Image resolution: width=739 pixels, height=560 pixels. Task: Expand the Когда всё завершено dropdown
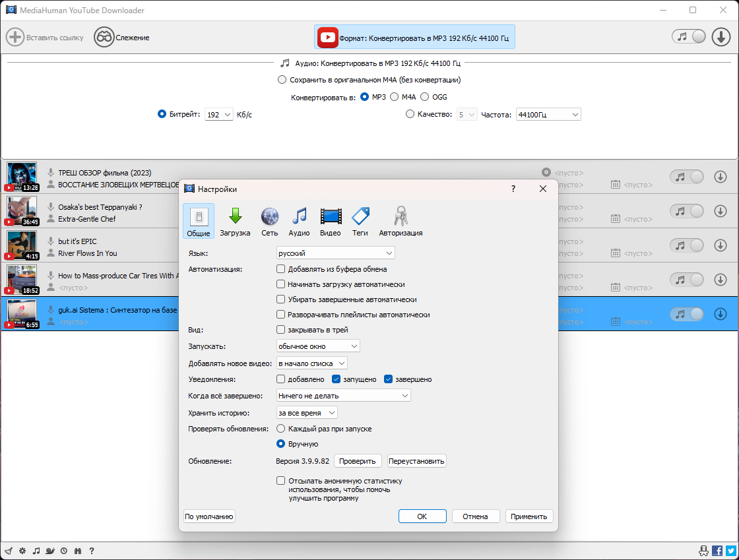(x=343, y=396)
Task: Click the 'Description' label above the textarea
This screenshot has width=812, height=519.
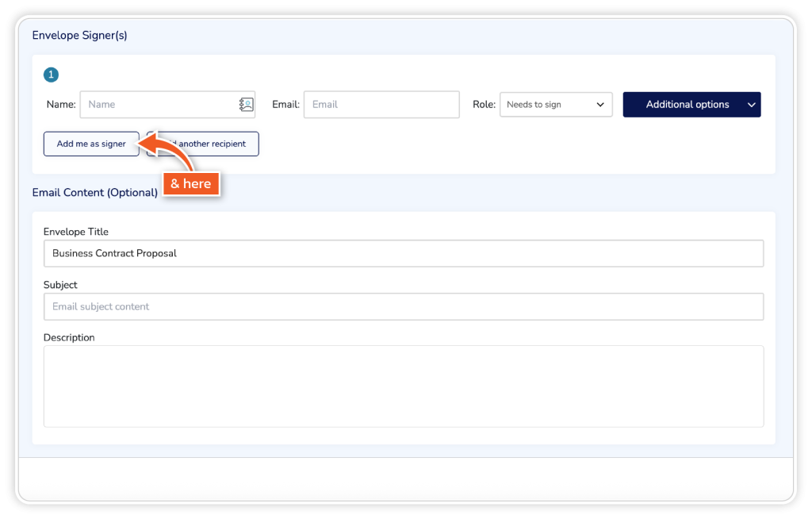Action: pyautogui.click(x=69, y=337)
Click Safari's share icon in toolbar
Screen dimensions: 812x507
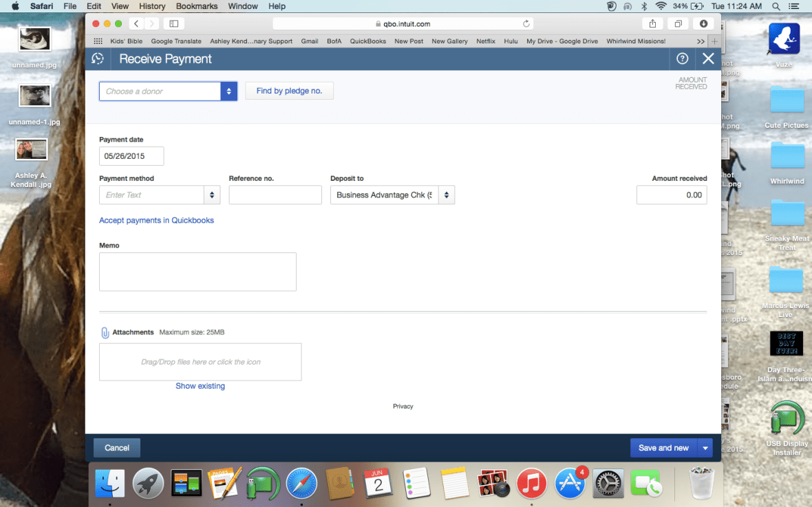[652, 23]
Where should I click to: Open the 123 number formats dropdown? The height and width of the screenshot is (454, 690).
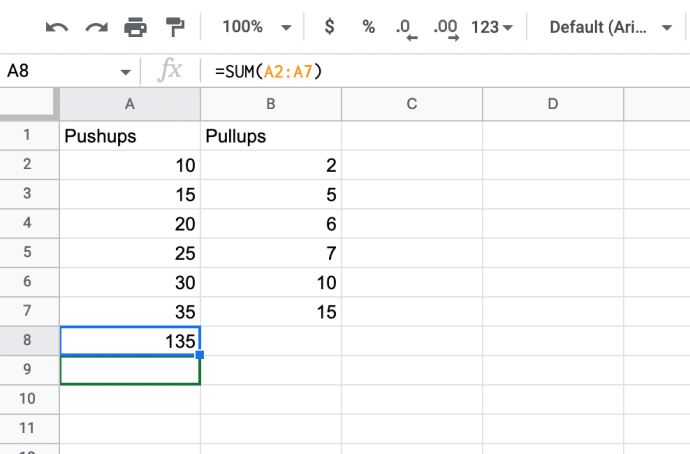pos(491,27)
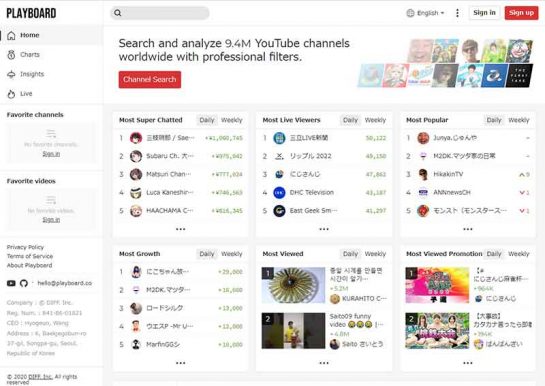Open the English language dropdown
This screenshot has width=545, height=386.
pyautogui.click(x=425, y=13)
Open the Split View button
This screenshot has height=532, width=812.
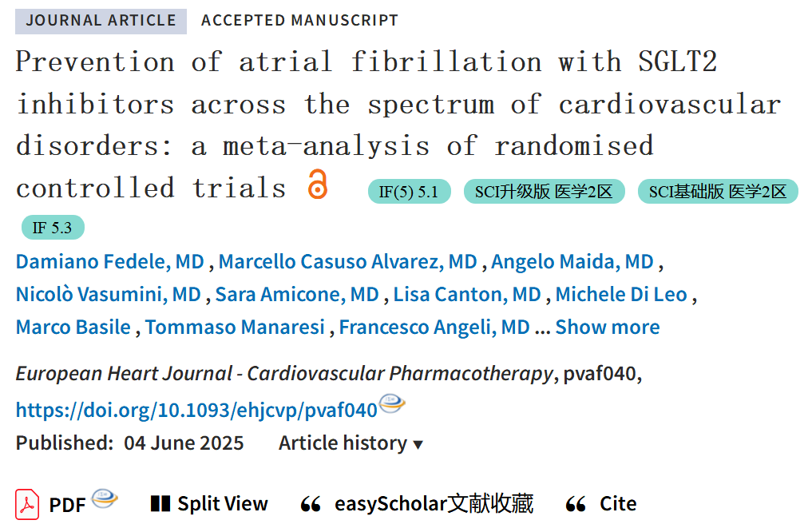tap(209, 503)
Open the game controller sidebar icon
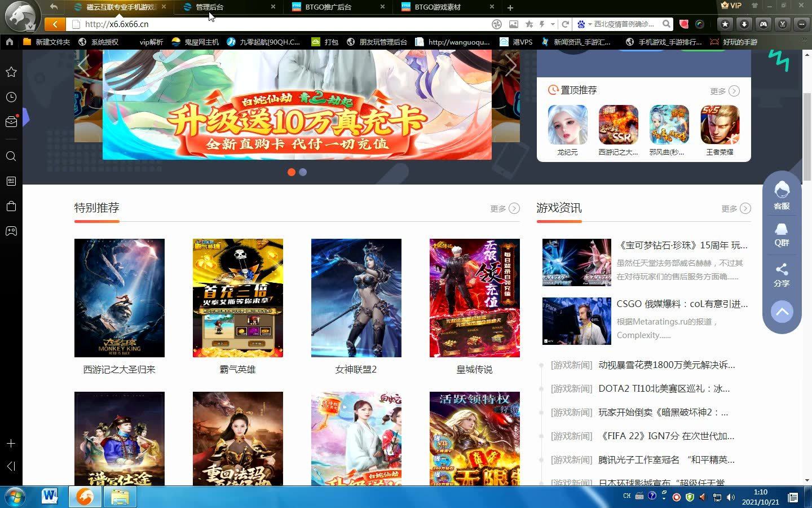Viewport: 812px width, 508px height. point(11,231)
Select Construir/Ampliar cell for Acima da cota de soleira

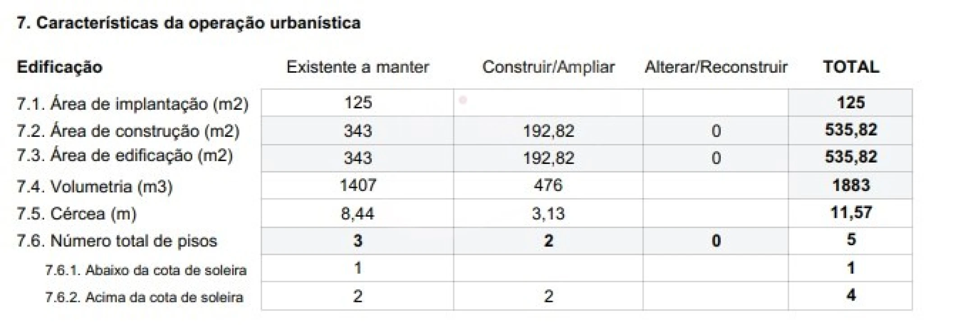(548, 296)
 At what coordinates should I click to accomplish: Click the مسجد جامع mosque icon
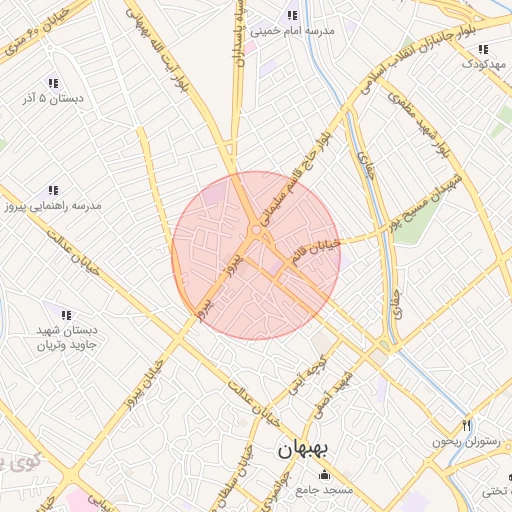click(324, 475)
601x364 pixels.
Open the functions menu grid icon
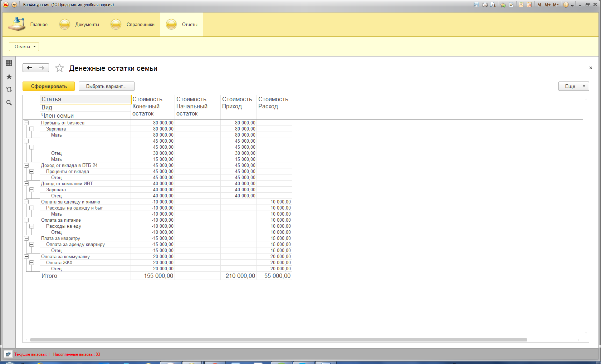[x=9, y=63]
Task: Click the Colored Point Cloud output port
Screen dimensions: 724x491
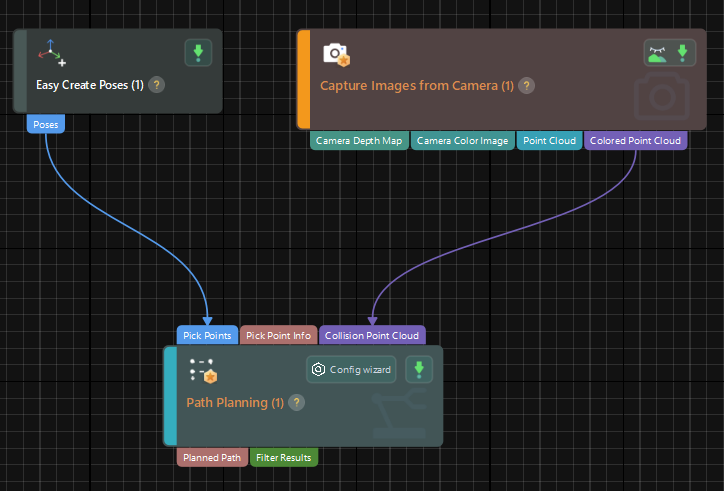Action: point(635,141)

* * *

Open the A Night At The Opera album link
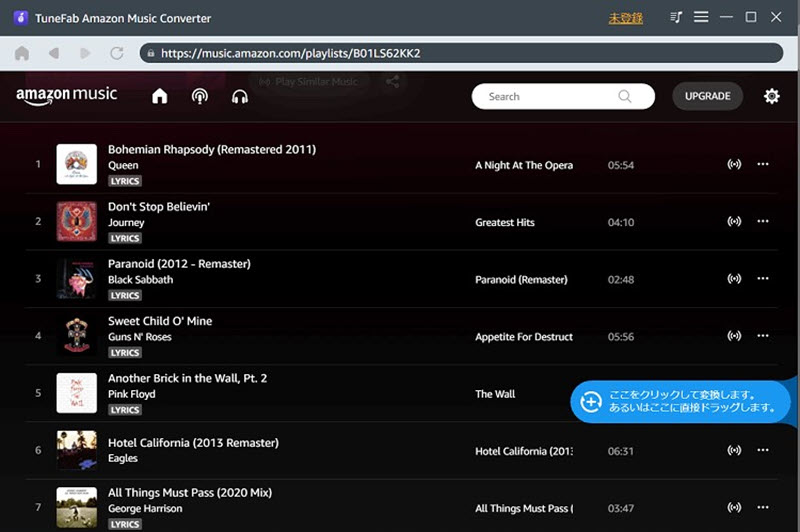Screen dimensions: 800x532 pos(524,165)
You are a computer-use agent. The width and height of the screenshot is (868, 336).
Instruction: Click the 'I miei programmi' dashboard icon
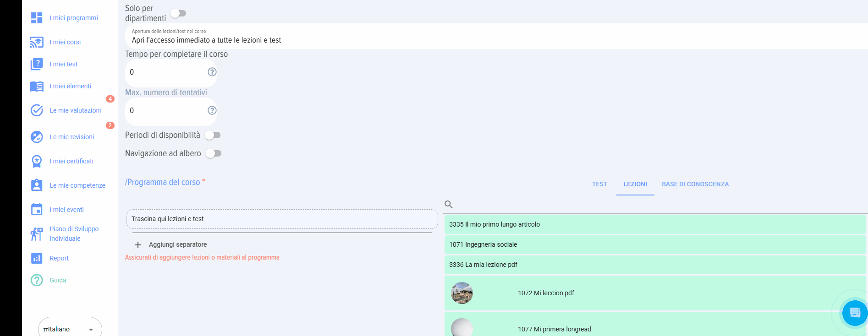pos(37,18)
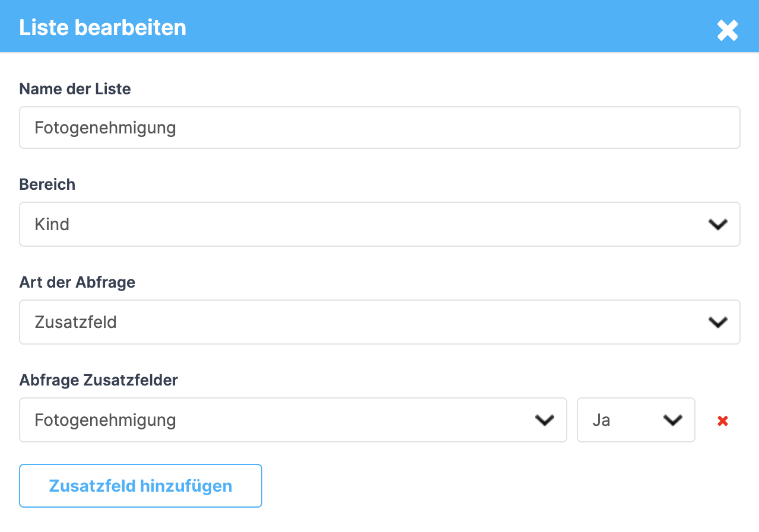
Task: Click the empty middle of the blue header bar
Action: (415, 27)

Work task
Working from the data above, repeat exactly, and only, the lines that begin at the line containing "Image resolution: width=739" and stop after the line containing "Click Safari's share icon in toolbar"; pictures are not copied.

Response for this exercise
Image resolution: width=739 pixels, height=560 pixels. Task: Expand the Когда всё завершено dropdown
(x=343, y=396)
Task: Click the 'Description' label above the textarea
This screenshot has width=812, height=519.
Action: pyautogui.click(x=69, y=337)
Click Safari's share icon in toolbar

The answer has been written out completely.